Required work >>
1. In the letter on Los Alamos contamination, toward which two places are the substances in the canyons below the laboratory said to be migrating?
2. Please continue the letter on Los Alamos contamination from its last sentence.

Selected passage >>
=== Begin Enclosure ===
As one of the "public interest advocacy groups" mentioned in The New Mexican's editorial of June 20 ("LANL's contaminated history is a product of a different time"), Concerned Citizens for Nuclear Safety takes issue with two of the principal points made in that piece.
We agree that the release of the Centers for Disease Control historical review of Los Alamos National Laboratory activities is a significant event. The CDC document makes fascinating reading. Through hundreds of pages of committee-speak prose punctuated by scientific charts and graphs, there emerges a story that is by turns exciting, terrifying, tragic and even occasionally comical.
We strongly disagree, however, with the blasé attitude suggested in The New Mexican editorial that "what's past is past." While the CDC report focuses on past activities at LANL — it is, after all, a historical document retrieval project — the contaminants released in those times are, for the most part, still out there.
Plutonium, beryllium, uranium, to mention only a few of the toxic materials released from LANL, do not go away by themselves. Many of these substances are still in the canyons below the laboratory, migrating toward the Río Grande and the Buckman well fields (as well as the diversion site for the Buckman Direct Diversion Project). Every passing day makes cleanup of those canyons more, not less, urgent.
Nor do we agree that LANL contamination can be dismissed as the product of "different times." No one doubts the motives or the intentions of LANL staff. However, the CDC documents reveal a long, tangled tale of ignorance, hubris and human frailty again and again leading to release of toxic materials.
In the early years of the laboratory, scientists were only beginning to learn about the extraordinary and novel substances they were dealing with. That inevitable ignorance has no doubt diminished with time — to that extent, times may have changed — but it will never be completely eliminated.
It is less clear that LANL's hubris has diminished. There is a romantic allure to the idea that the weapons of mass destruction produced at LANL are so vital to the nation's security that their continued production justifies concealing dangers to the community. It's easy to understand the appeal of thinking oneself an "insider" who has the right, even the obligation, to lie to the people for their own good. That this belief has held sway in the past seems plain.
=== End Enclosure ===
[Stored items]
=== Begin Enclosure ===
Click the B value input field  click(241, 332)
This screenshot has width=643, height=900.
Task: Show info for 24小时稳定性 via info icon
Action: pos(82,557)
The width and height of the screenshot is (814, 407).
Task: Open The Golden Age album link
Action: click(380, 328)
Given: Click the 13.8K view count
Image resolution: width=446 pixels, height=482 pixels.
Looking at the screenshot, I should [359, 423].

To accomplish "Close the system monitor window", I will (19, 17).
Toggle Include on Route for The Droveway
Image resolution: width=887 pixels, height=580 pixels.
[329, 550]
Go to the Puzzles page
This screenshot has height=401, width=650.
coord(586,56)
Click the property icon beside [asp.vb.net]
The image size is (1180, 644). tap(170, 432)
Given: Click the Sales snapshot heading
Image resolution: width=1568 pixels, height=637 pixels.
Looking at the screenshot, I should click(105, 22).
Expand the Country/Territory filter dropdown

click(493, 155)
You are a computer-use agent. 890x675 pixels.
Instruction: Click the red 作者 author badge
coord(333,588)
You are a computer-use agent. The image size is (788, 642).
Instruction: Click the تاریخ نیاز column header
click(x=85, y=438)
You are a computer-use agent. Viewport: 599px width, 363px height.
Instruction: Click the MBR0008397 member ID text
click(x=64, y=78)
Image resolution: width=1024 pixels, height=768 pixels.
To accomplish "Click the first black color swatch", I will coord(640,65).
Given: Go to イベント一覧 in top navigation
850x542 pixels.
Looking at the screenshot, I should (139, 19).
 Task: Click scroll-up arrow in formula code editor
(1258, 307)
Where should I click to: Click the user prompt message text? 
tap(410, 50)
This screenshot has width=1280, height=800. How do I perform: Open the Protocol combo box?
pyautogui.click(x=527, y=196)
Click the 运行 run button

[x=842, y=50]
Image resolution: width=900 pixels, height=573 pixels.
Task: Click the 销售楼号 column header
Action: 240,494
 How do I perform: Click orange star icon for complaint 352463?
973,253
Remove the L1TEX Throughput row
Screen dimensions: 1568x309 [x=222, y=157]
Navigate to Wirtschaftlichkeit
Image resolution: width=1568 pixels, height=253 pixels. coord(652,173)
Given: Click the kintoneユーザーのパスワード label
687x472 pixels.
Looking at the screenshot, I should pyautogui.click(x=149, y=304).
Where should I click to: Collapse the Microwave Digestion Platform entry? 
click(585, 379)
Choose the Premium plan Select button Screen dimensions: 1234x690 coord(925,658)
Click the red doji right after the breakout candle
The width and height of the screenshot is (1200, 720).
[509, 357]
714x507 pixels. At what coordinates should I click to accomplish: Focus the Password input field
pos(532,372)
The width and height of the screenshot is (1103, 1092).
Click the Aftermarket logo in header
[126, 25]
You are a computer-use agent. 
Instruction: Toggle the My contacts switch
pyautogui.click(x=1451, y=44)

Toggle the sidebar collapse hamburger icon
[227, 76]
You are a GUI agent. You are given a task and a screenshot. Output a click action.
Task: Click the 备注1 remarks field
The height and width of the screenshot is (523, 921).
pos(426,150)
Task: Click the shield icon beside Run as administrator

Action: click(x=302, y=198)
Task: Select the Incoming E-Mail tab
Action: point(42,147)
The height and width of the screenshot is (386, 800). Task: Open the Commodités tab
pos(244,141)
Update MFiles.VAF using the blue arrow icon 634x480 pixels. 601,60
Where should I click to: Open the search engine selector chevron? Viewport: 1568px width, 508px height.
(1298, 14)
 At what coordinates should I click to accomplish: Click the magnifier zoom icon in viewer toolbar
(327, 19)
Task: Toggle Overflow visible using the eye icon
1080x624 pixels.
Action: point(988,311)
=== End Enclosure ===
Task-by-task outputs >>
1. The Río Grande and the Buckman well fields.

2.
As the editorial noted, "credibility has never been LANL's strong suit." The CDC documents show unmistakably that "there were lots more radioactive emissions from LANL than were ever officially acknowledged." It is far from clear that the attitudes that led to official concealment in the past have changed. (A meeting held last Thursday at Buffalo Thunder Resort was, in fact, being conducted by the CDC and is not "part of an ongoing effort" by LANL to gain "public confidence.")
Finally, one can wonder whether, even with the best information and most honest intentions in the world, the kind of activities carried on at LANL can be conducted safely so close to a populated area. Even careful people make mistakes, and people working with dangerous materials make dangerous mistakes.
No one who glances through the 31-page table titled "Partial Chronology of Accidents, Incidents and Important Events at LANL," which makes up chapter 16 of the CDC documents (available for free download at http://www.lahdra.org/pubs/pubs.htm), will ever again be complacent about the possibility for human error in dealing with nuclear materials.
CCNS has worked for more than 20 years to improve public accountability for LANL's activities and to promote clean-up in the area around the laboratories. We have urged Congress and the president to ensure that LANL turns sufficient resources to the unromantic but urgent task of cleaning up its legacy of contamination.
In short, the history of LANL contamination is a fascinating and scary story that is far from over.
Grant Franks is chairman of Concerned Citizens for Nuclear Safety.